Mais quel type "humain" produisent dès lors nos sociétés contemporaines ?

Telle est la question essentielle pour comprendre en quoi nos démocraties libérales, par le déploiement d'un capitalisme dérégulé, se sont totalement éloignées du projet d'autonomie porté par la révolution française, et avant elle la révolution américaine.

 

Nous avons ainsi perdu une certaine idée du bien commun, collectivement partagé.

 

Car le passage d'un capitalisme, encadré par des règles et des valeurs qui en limitaient les excès, à un capitalisme débridé, dont le fonctionnement nécessite la libération de pulsions infantiles, a peu à peu mis à bas ce modèle.

Parce que ce nouveau système économique a besoin d'individus, non pas autonomes, mais atomisés, détachés de tout lien de solidarité et réduits à leur état d'homo oeconomicus.

 

On peut trouver rassurant que ce type humain soit attaché à la paix universelle et au bonheur individuel mais c'est oublier que cet individualisme contemporain développe non pas l'estime de soi mais le narcissisme, qui est une passion négative, et bascule facilement dans la haine.

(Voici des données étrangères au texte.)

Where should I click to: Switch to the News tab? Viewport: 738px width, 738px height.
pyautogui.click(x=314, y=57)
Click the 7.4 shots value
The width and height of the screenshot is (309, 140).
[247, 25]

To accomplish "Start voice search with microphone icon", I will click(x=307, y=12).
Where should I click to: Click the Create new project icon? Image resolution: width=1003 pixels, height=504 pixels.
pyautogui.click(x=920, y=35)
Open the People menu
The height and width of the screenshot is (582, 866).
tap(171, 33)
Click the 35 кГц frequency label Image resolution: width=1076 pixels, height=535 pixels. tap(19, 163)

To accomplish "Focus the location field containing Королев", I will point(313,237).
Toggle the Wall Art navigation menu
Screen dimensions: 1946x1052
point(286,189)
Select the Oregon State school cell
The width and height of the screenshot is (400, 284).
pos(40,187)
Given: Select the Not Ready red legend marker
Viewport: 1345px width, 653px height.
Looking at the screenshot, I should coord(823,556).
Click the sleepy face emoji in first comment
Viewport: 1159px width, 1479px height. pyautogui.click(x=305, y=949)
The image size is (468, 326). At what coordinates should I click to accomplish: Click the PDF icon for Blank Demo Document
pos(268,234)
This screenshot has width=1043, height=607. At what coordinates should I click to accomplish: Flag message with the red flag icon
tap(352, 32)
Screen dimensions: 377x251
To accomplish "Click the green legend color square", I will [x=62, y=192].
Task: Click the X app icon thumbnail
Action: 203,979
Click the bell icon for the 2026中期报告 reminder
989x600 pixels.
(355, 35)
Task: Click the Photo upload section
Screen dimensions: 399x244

L'idéologie du progrès qui caractérise la société occidentale nous a laissé croire en un développement continu de l'autonomie des individus. Illusion mortelle.

L'individu consumériste, quant à lui, parce qu'il est réduit à une hétéronomie radicale, est parfaitement préparé à basculer dans la religiosité la plus fanatique.

 

Comment enrayer ce processus ? 

Comment rendre à nos sociétés prétendument démocratiques mais, dans les faits, de plus en plus oligarchiques, leur puissance à développer de l'autonomie ?

 

L'autonomie est un processus fragile, puisqu'il ne fonctionne que par l'articulation entre l'individuel et le collectif : d'un côté un homme libre, responsable, partageant des valeurs d'égalité, d'ouverture, d'inscription dans un passé, dans une culture et de l'autre des hommes qui assument le doute nécessaire, la remise en cause de valeurs qui ne doivent jamais être considérées comme évidentes.

 

Le rôle du politique est déterminant dans ce processus car une société ne peut se penser en dehors de ce qui, aujourd'hui, tend à enfermer les citoyens dans de nouvelles formes de dépendance.

Dépendance alimentaire car éloignement entre le producteur et le consommateur à travers le processus de culture et de transformation.

Dépendance géographique où, par la nouvelle configuration des lieux de travail, la voiture devient de plus en plus nécessaire.

Dépendance technologique, quand la vie individuelle et collective est entièrement organisée autour d'outils numériques dont les règles de fonctionnement sont régies par des multinationales, aux appétits démesurés, qui veulent dicter leur comportement aux usagers par des algorithmes et s'enrichir à partir de leurs données personnelles.

 

L'émergence d'une démocratie vivante, s'appuyant sur des individus autonomes, ne pourra se faire sans la pleine conscience du politique, c'est-à-dire sans la reprise par l'Etat de son rôle d'arbitre et de régulateur.

Sinon, le réveil des aspirations à l'autonomie pourrait alors se faire plus brutalement mais nul n'a jamais intérêt à voir se déployer sans bornes les passions collectives.